Here are the highlights from their 10-K, released on Friday:
Expects challenging business environment in 2010: "A dynamic
regulatory environment and ongoing uncertainty in the capital markets are
expected to make 2010 another challenging year."
On their ability to continue to originate FFEL loans in absence of ECASLA: As a result of the capital market dislocation experienced in
2008 and into 2009, these programs offered by ECASLA have been vital for lenders
of FFEL Program loans who want to continue to offer these products. If continued disruption is experienced in the markets and
these programs are not extended or similar programs are not made available,
student lenders, including the Company, may find it difficult to remain in this
segment of the industry."
Number of employees dropped by 30% in 2009 to 248 (from 355). Note: "These amounts do not include approximately 962 employees of Citibank (South Dakota), National Association primarily located in Sioux Falls and Kansas City, Missouri, who perform the majority of the loan originations and servicing work on the Company’s student loans under the provisions of an intercompany agreement."
- Company reported similar number of employees (960) for the origination and servicing functions in their 2008 10-K.

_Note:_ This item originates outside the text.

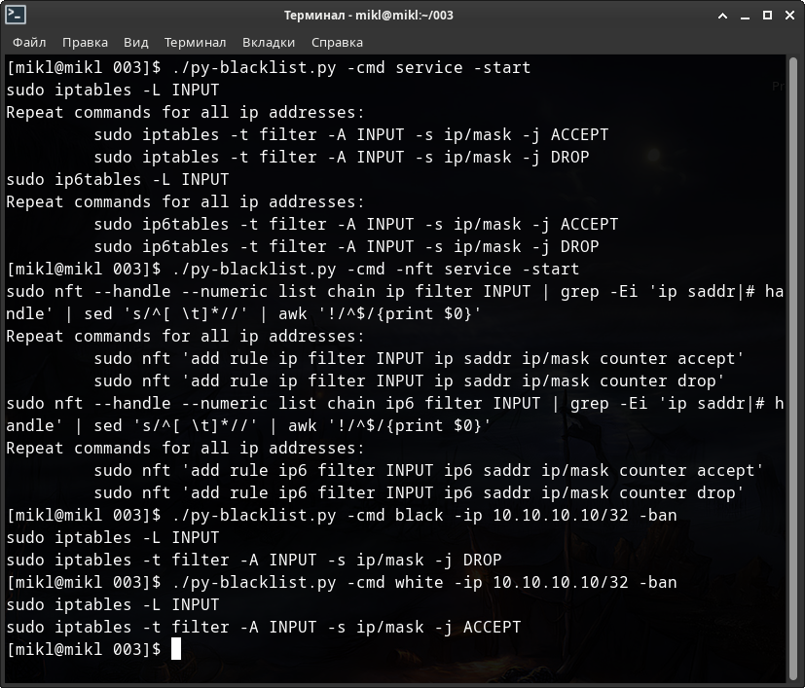Maximize the terminal window

click(x=768, y=15)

On STU's positioning within its parent company: The Company is part of a group of businesses within Citigroup, referred to as Citi Holdings. Citigroup intends to exit these businesses as quickly as practicable, yet possible in an economically rational manner through business divestitures, portfolio run-off and asset sales. The Company’s management is currently working with Citi Holdings to provide information necessary to support Citi Holdings’ efforts to explore possible disposition and combination alternatives with regard to its ownership in the Company.

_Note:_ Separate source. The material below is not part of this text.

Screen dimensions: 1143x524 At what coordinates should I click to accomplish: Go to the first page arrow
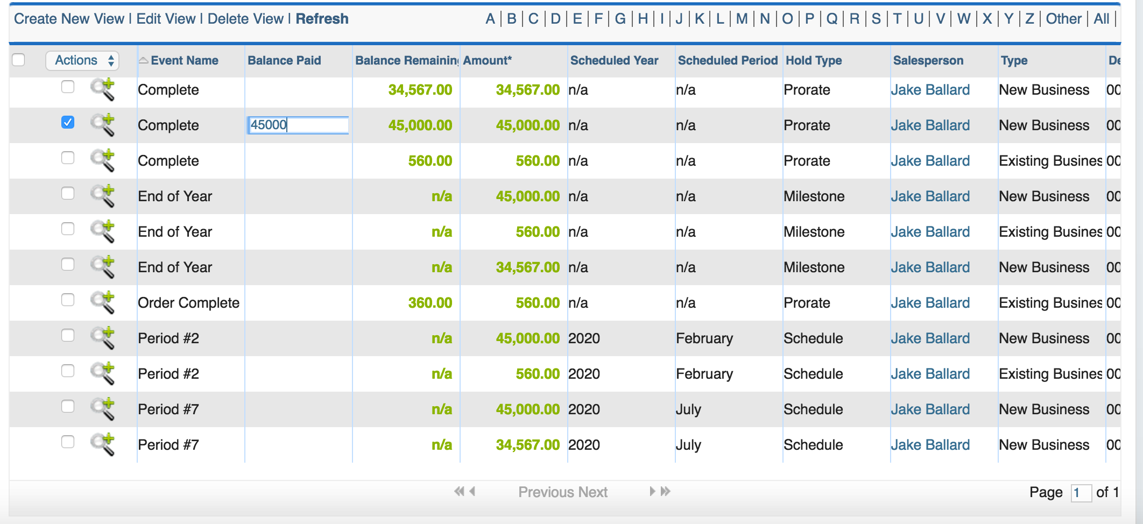[459, 491]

- Quite a bit different from what they were saying a year ago: "The Company will be included within Citi Holdings. The Company does not currently expect this organizational realignment to adversely affect the Company's business or its operations, but there can be no assurance that future decisions with respect to the Company as a non-core business will have no impact on the Company or its relationships and transactions with CBNA or its affiliates."
Cost of funding under new credit agreement with Citi is higher: " ...cost of funding under this agreement is significantly higher than the borrowings that are expected to mature over the next twelve months. This will further compress the Company’s net interest margin."
- Cost of funding for private student loans is LIBOR + 450bp
Tightening forbearance policies will lead to higher losses: "In addition, in view of the current regulatory environment, the Company is likely to implement changes to the Company’s private education loan loss mitigation programs, including, among other things, that participation by borrowers in private education loan forbearance and loss mitigation programs be subject to more rigorous requirements, that shorter forbearance periods be granted and that minimum periods of payment performance be required between grants of forbearance. The Company expects that these changes, when implemented, will materially increase net credit losses attributable to private education loans."
Expect elevated delinquency trends to persist for at least next twelve months, with almost 20% of private loans in repayment less than a year being in forbearance (16.5%) or more than 30 days delinquent (2.5%): "Forbearance usage and delinquency rates generally increased between December 31, 2008 and December 31, 2009. The increase is primarily due to prevailing economic conditions, including the high unemployment rate. The table below shows the composition and status of the private education loan portfolio by number of months in repayment. The economic conditions are affecting new and established repayment borrowers. At December 31, 2009, approximately 19% of the loans that have been in repayment less than 12 months are either in forbearance or greater than 30 days delinquent, compared with 16% at December 31, 2008. A similar trend is also evident for loans that have been in repayment for 25 months or more, with the percentages at 8% and 6% at December 31, 2009 and December 31, 2008, respectively. The Company expects these trends to continue for at least the next twelve months and has increased its allowance for loan loss reserves accordingly."
Had also been offering an interest-only option as default prevention tool, used by 19% of borrowers, which they may need to modify: "Another default prevention tool offered to help private loan borrowers is an interest only payment plan. As of December 31, 2009, approximately $0.8 billion, or 19% of CitiAssist loans are using this repayment option. In view of the current regulatory environment, the Company is likely to implement changes to this requirement option currently available to private student loan borrowers."
Company continues to hold out hope that Dept. of Education will need to add additional servicers to manage DL business after July 1, 2010 [Citibank was not one of four servicers selected to service DL program]: "If H.R. 3221 is enacted without significant modification, the Company believes that the Department would be required to solicit additional proposals for servicing Federal Direct Lending Program loans after July 1, 2010."